A male student says he doesn’t regret getting his female classmate kicked out of college after he posted an old video of her.
Jimmy Galligan, 18, told the New York Times that he received a message from a pal which included a video of his classmate Mimi Groves using the N-word.
The short video shows Groves, who was only 15 at that time, looking into the camera while saying “I can drive, n******!”
When his complaints did not receive any response from the teachers and administrators in 2016, Galligan decided to keep the video until he believed it was the right time to share it online.
He then posted the 3-second clip publicly in June 2020.
“I wanted to get her where she would understand the severity of that word,” Galligan told The Times.
“If I never posted that video, nothing would have ever happened. I’m going to remind myself, you started something. You taught someone a lesson.”
Groves, a cheerleader, was planning to go to the University of Tennessee and was accepted to the team in May.
Only weeks later, racial protests broke out across the country after the death of George Floyd in Minnesota.
Groves then urged people to “protest, donate, sign a petition, rally, and do something” to support the BLM movement.
But one person replied to her post: “You have the audacity to post this, after saying the N-word.”
Groves started to panic when her friends informed her about a four-year-old video Galligan had publicly shared on Snapchat.
The short video quickly went viral across social media platforms, including Twitter and TikTok.

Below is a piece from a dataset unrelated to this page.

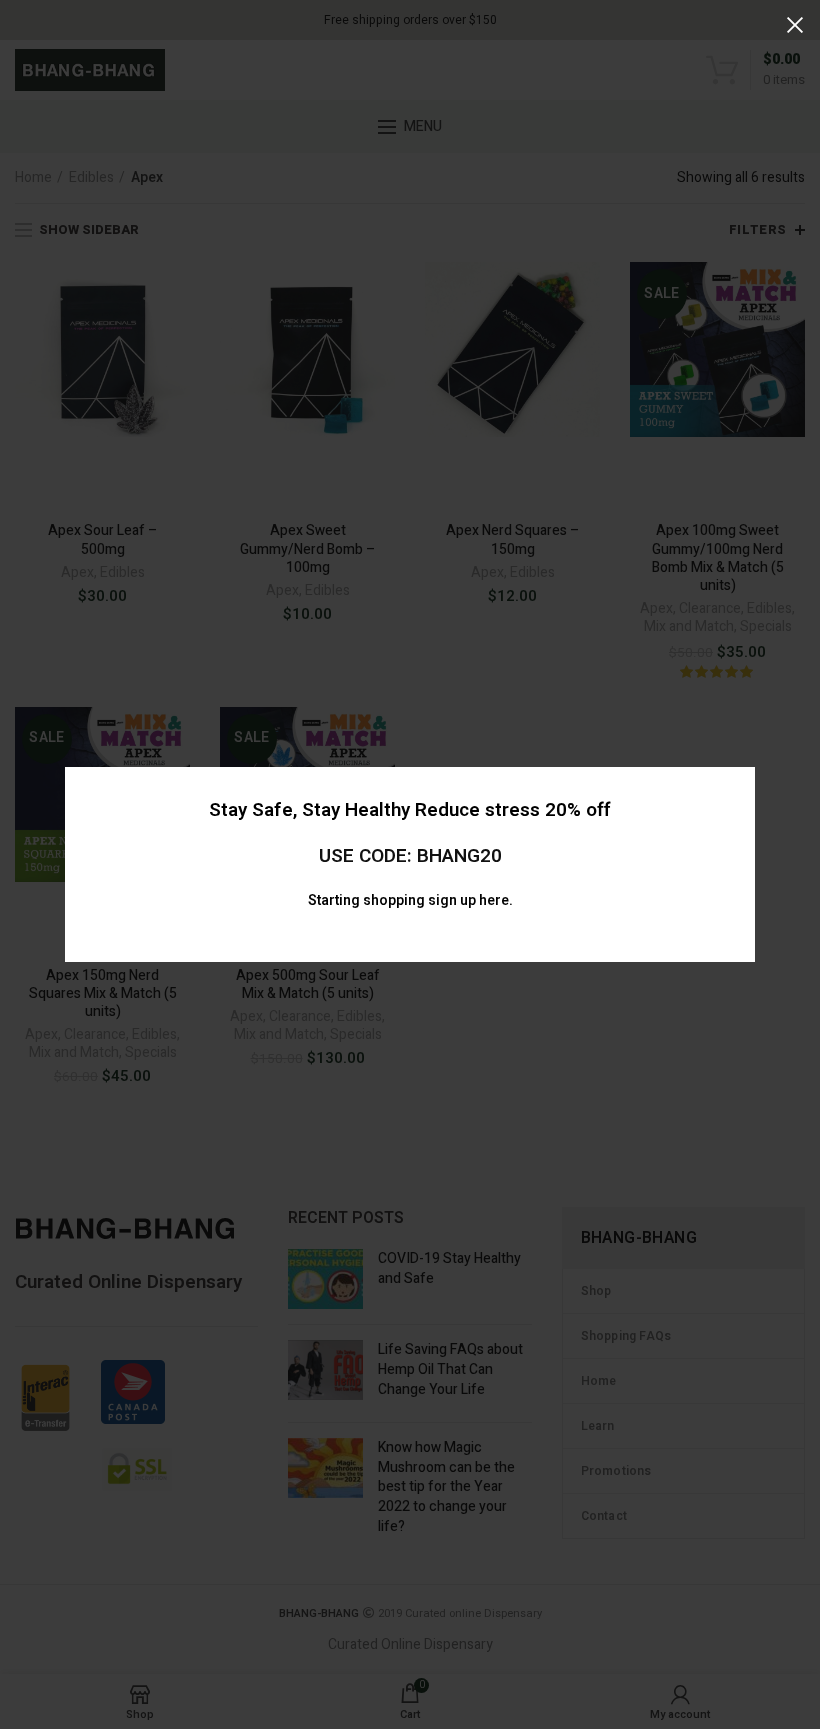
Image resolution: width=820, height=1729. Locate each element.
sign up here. (470, 900)
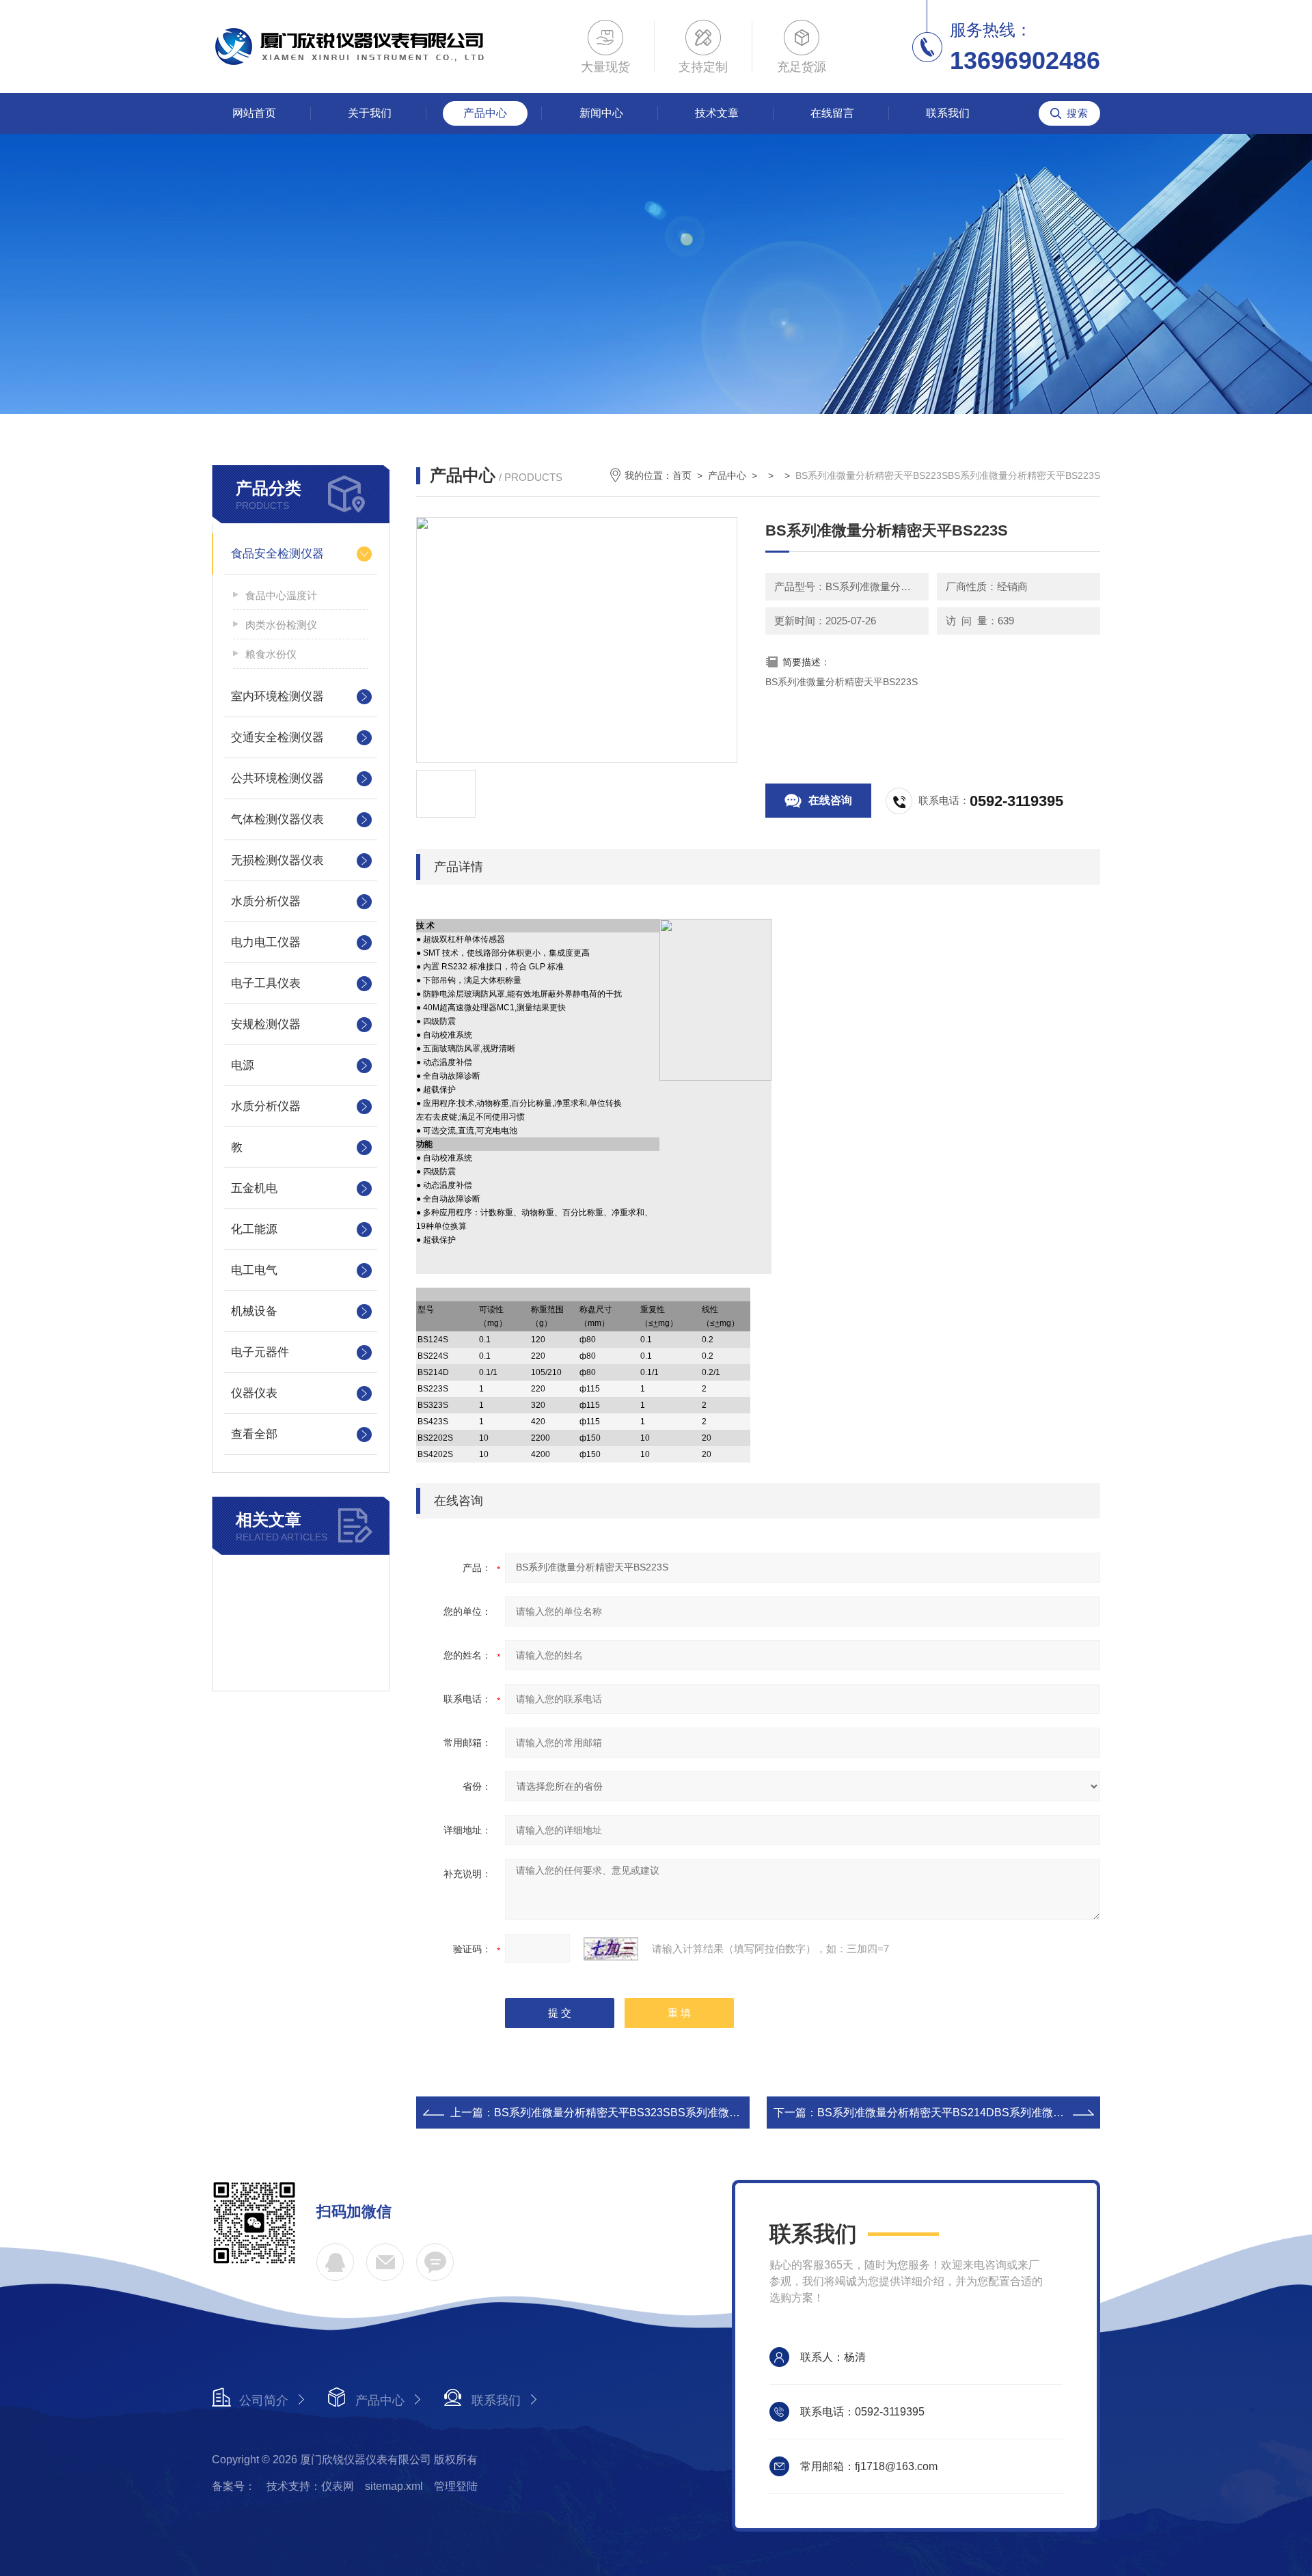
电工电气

Within a few days, she champion-winning cheerleader was kicked off the team and forced to withdraw from the University of Tennessee as admission officials cited hundreds of phone calls and emails from outraged members of the public.
“They’re angry, and they want to see an action,” an administration said, according to the Times.
Speaking about the backlash caused by her old video, the female said she “didn’t understand the severity of the word, or the history and context behind it because I was so young.”
She told the Times: “t disgusts me that those words would ever come out of my mouth. How can you convince somebody that has never met you and the only thing they’ve ever seen of you is that three-second clip?”
“I’ve learned how quickly social media can take something they know very little about, twist the truth and potentially ruin somebody’s life,” she added.
Meanwhile, Galligan insist he has no regrets. “If I never posted that video, nothing would have ever happened,” he expressed.
“I’m going to remind myself, you started something. You taught someone a lesson.”